Quantum limited particle sensing in optical tweezers

TL;DR

This paper demonstrates that spatial homodyne detection significantly enhances particle sensing sensitivity in optical tweezers compared to traditional quadrant detection, offering an order of magnitude improvement.

Contribution

It introduces an optimal particle sensing scheme based on spatial homodyne detection and develops a formalism for transverse spatial mode analysis.

Findings

Spatial homodyne detection outperforms quadrant detection in sensitivity.

Numerical simulations show an order of magnitude improvement.

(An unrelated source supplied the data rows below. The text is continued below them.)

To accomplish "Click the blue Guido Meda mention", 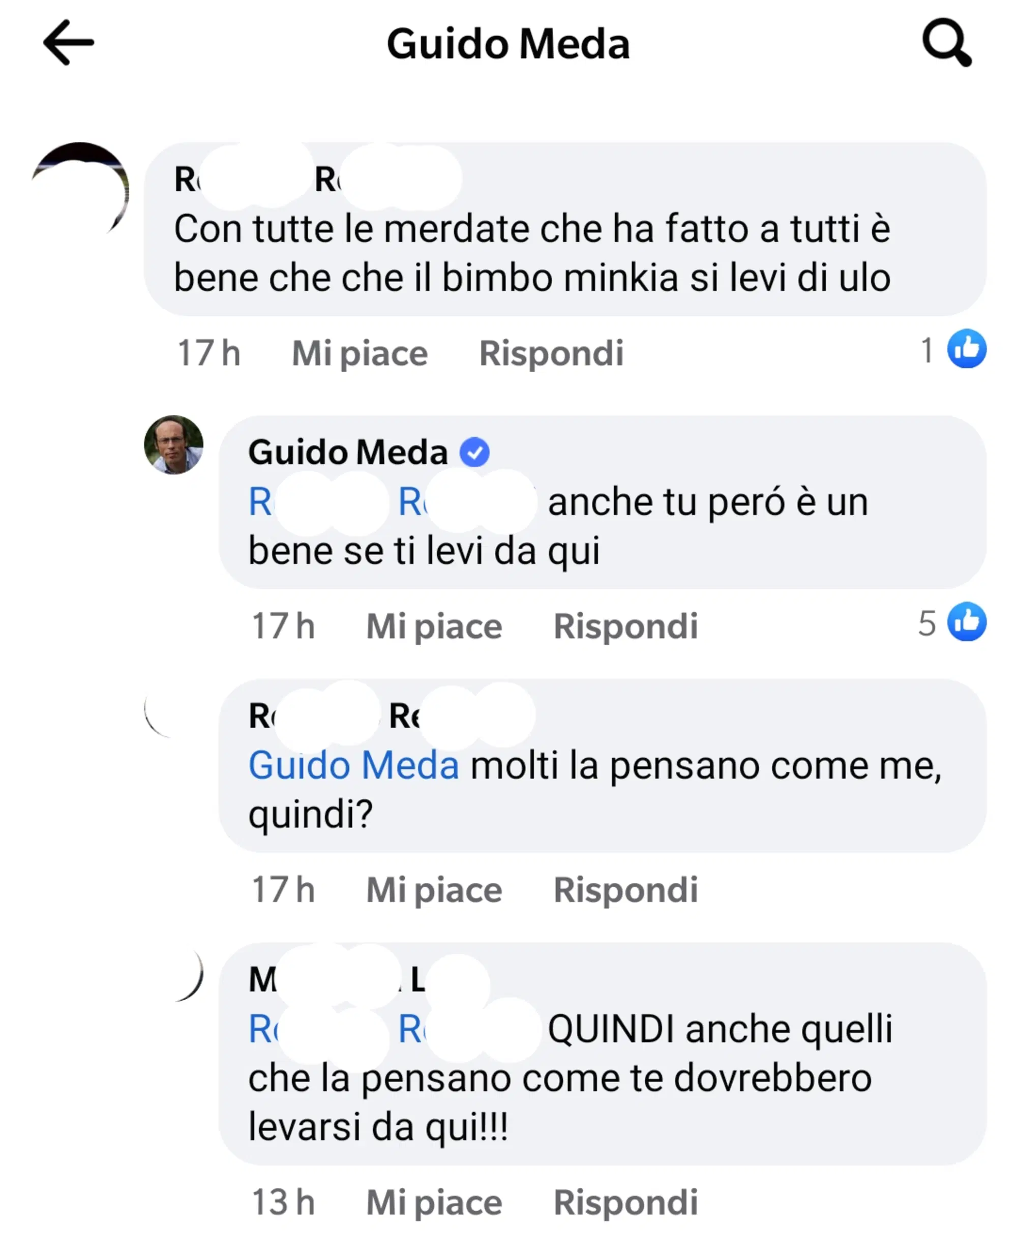I will click(353, 765).
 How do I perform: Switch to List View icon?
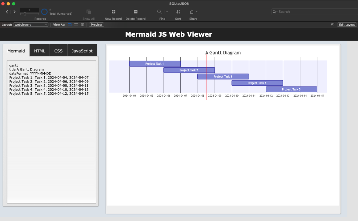[x=76, y=25]
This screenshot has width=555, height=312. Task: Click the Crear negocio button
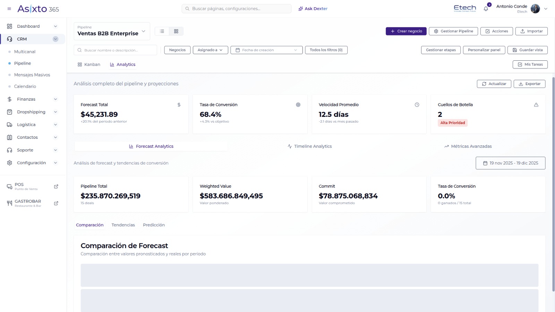click(x=406, y=31)
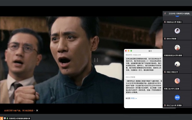Dismiss the orange Mango TV client banner
The width and height of the screenshot is (192, 120).
37,110
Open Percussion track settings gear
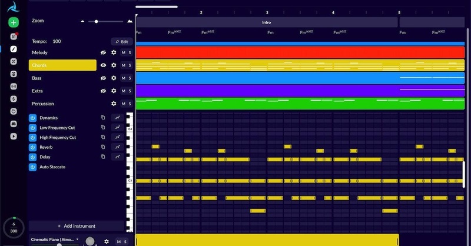The image size is (471, 246). [x=114, y=104]
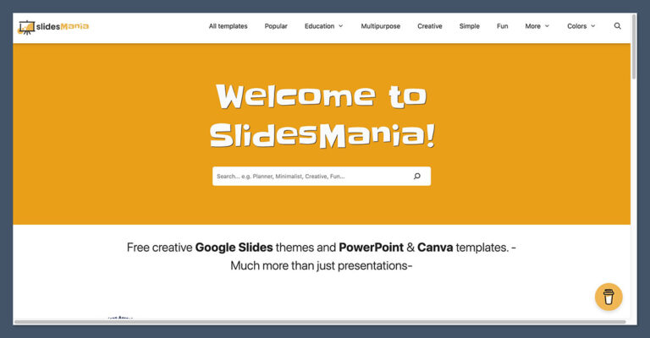
Task: Focus the template search input field
Action: (311, 177)
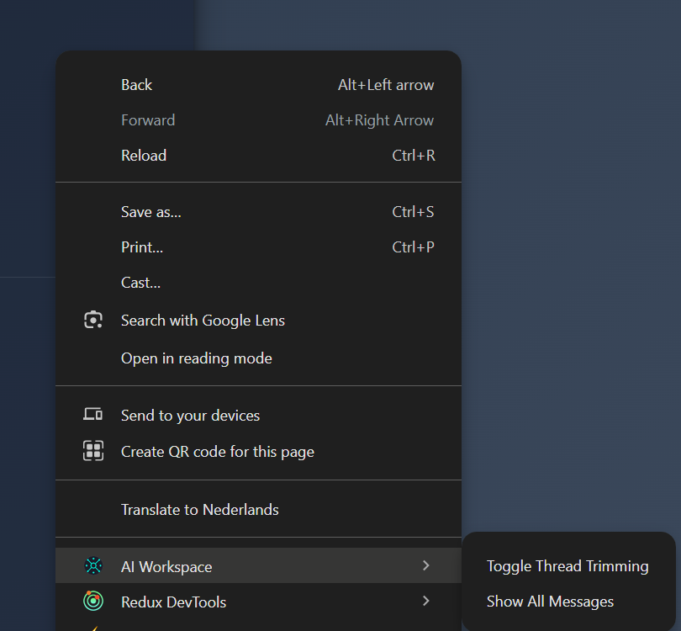Select Toggle Thread Trimming

tap(568, 565)
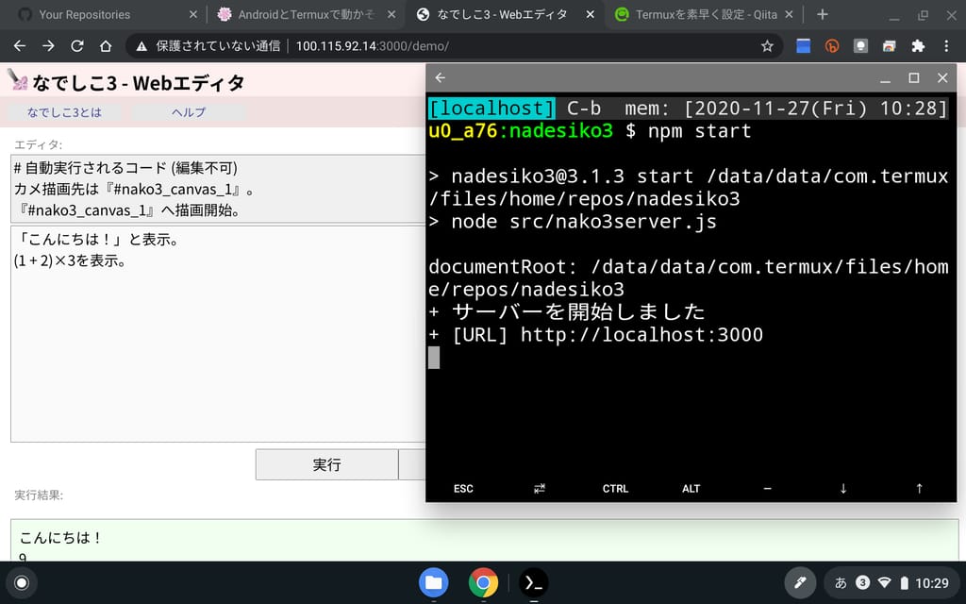Open the Chrome three-dot menu
Viewport: 966px width, 604px height.
coord(945,45)
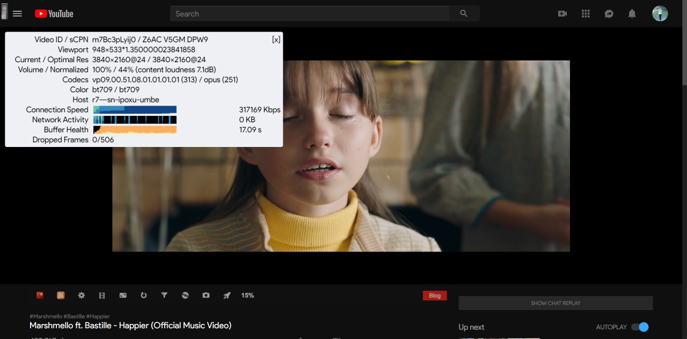Toggle the Autoplay switch
This screenshot has width=687, height=339.
click(x=640, y=327)
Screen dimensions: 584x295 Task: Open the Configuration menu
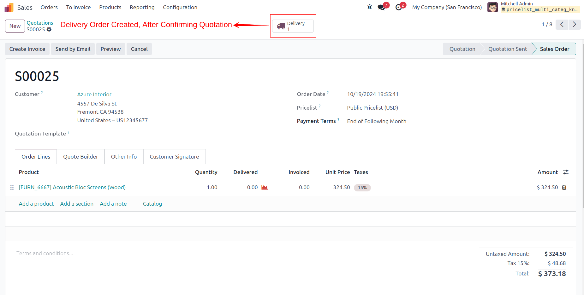[180, 7]
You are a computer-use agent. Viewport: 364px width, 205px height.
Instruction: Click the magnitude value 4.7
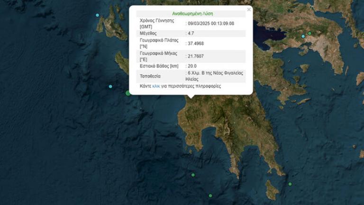191,34
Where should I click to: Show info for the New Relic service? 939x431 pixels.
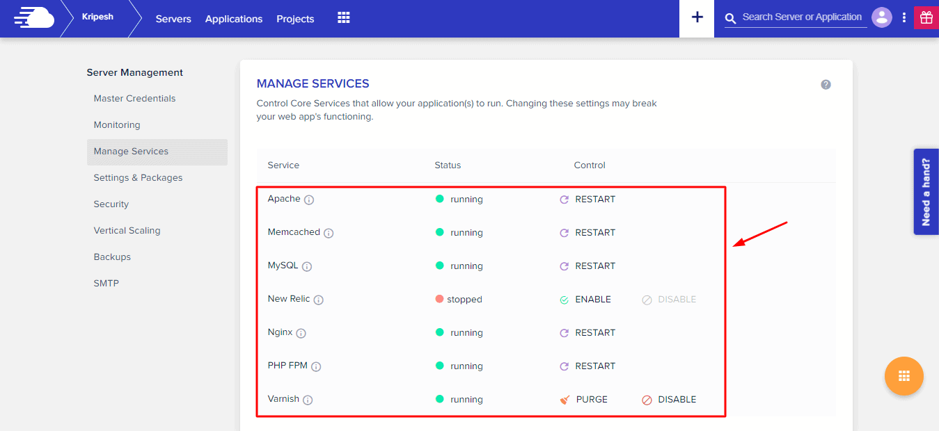tap(318, 300)
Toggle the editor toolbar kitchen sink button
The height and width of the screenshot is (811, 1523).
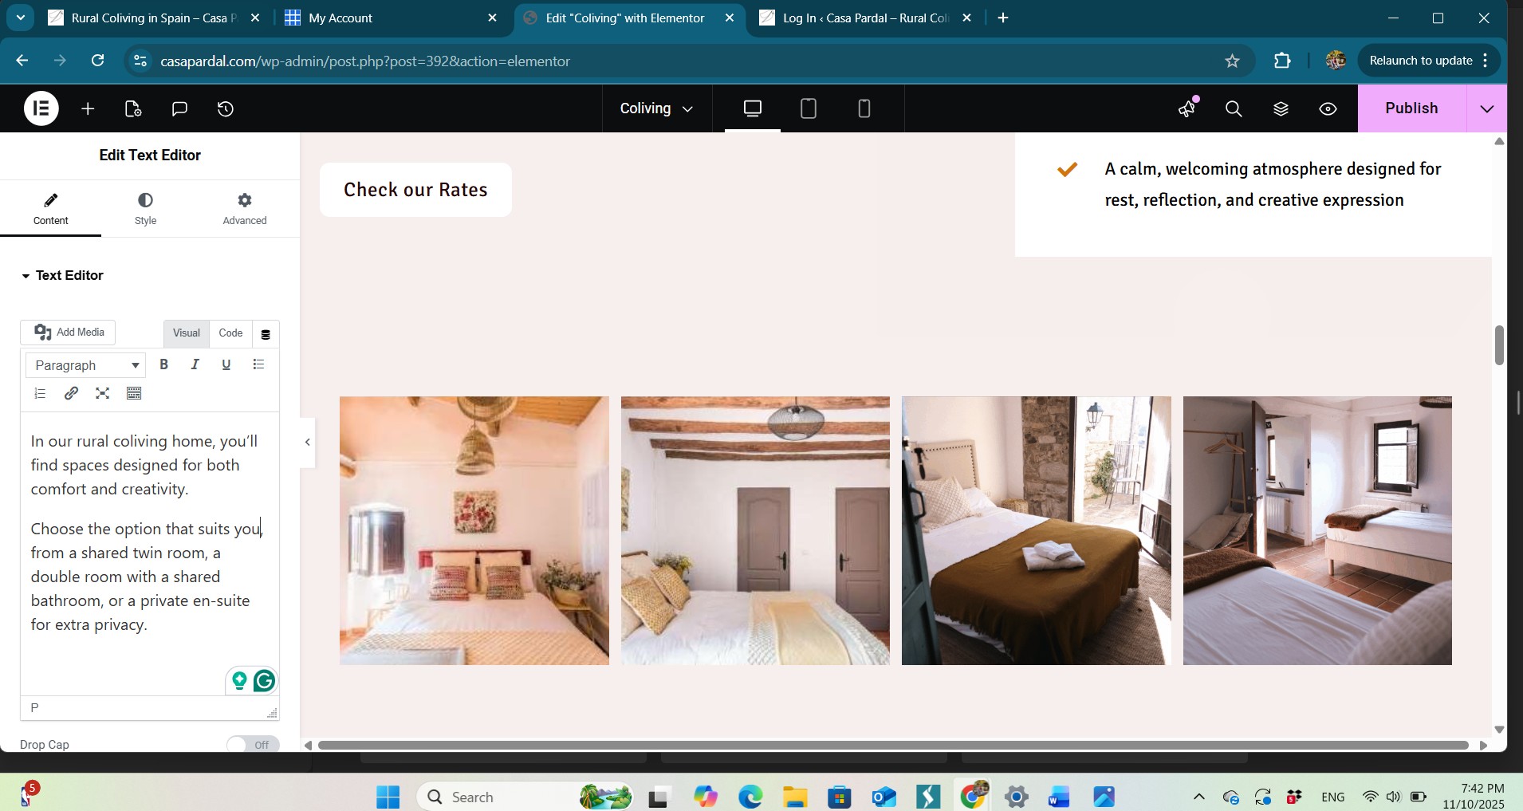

The formalism enables better understanding of transverse spatial modes.

Abstract

Particle sensing in optical tweezers systems provides information on the position, velocity and force of the specimen particles. The conventional quadrant detection scheme is applied ubiquitously in optical tweezers experiments to quantify these parameters. In this paper we show that quadrant detection is non-optimal for particle sensing in optical tweezers and propose an alternative optimal particle sensing scheme based on spatial homodyne detection. A formalism for particle sensing in terms of transverse spatial modes is developed and numerical simulations of the efficacy of both quadrant and spatial homodyne detection are shown. We demonstrate that an order of magnitude improvement in particle sensing sensitivity can be achieved using spatial homodyne over quadrant detection.